Aggressiveness of laryngeal and hypopharyngeal lymphoepithelial carcinomas is highlighted by the high number of cases presenting with lymph metastasis at diagnosis (about 75% of cases). According to SEER data, 5-year disease-specific mortality of laryngeal and hypopharyngeal lymphoepithelial carcinoma is about 60% [2] but our results show a better survival. In fact, 5-year overall survival was 63.5%, but disease-specific survival was 100%, as none of the cases included in the analysis with available follow-up died because of the lymphoepithelial carcinoma. This good prognosis was also reported by MacMillan et al. [7]. Interestingly, most of deaths in our series were due to second neoplasms. Sone et al. reported a 72-year-old patient with a laryngeal lymphoepithelial carcinoma who died of renal cell carcinoma 3 months after surgery [14]. In our series, four patients who developed second neoplasms died of this new cancer at 3, 5, 7, and 8 years. This high frequency of second neoplasms observed in our series could be related to the long period in which our patients were followed up, much longer than in most of the previously reported cases.

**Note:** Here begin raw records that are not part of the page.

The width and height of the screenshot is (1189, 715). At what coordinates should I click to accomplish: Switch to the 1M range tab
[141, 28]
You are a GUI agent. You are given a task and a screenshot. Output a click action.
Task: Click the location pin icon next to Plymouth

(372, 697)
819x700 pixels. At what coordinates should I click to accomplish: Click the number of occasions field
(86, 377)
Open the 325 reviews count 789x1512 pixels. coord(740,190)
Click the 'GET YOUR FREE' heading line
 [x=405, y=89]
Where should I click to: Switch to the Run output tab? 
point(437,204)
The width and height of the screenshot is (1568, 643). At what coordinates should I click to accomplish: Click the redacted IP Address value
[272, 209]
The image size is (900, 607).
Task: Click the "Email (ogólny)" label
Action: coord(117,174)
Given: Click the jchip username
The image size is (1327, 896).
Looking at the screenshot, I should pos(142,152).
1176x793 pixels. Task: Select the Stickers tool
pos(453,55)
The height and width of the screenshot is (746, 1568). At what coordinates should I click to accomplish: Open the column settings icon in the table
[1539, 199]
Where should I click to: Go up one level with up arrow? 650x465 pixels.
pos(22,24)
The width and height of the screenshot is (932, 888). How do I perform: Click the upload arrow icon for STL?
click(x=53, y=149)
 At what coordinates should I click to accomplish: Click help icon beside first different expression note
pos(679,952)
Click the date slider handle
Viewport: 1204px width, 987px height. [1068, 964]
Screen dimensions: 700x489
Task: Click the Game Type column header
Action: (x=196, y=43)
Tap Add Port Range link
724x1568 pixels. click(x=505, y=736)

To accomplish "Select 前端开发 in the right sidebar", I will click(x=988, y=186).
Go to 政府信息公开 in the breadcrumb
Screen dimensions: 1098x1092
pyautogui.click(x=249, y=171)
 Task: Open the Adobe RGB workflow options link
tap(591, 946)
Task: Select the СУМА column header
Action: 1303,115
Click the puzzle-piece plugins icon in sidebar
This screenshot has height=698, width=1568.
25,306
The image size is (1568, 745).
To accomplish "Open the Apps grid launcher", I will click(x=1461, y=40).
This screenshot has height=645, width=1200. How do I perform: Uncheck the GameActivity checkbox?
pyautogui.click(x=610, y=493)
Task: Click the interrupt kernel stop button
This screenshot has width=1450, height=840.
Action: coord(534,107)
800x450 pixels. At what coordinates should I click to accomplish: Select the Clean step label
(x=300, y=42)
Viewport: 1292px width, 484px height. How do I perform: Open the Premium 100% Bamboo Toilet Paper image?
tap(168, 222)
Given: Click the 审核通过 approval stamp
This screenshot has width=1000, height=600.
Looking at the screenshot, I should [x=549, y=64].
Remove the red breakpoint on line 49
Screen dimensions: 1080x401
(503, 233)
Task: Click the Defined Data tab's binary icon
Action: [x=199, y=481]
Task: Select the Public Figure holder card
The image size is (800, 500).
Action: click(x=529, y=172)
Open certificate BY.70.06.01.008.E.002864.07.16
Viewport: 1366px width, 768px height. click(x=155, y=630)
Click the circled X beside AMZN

In summary, our results, obtained from the largest series of laryngeal and hypopharyngeal lymphoepithelial carcinoma published so far, confirm the low incidence and low prevalence of this particular neoplasm that could have a better prognosis than previously estimated, in spite of its tendency to present with locoregional dissemination. Here we show for the first time evidence of HPV involvement in laryngeal lymphoepithelial carcinoma in a similar way to oropharyngeal cases. These results confirm that EBV positivity is not required for the diagnosis of laryngeal and hypopharyngeal lymphoepithelial carcinoma and support the need for including HPV testing in the analysis of metastatic lymphoepithelial carcinoma of unknown origin.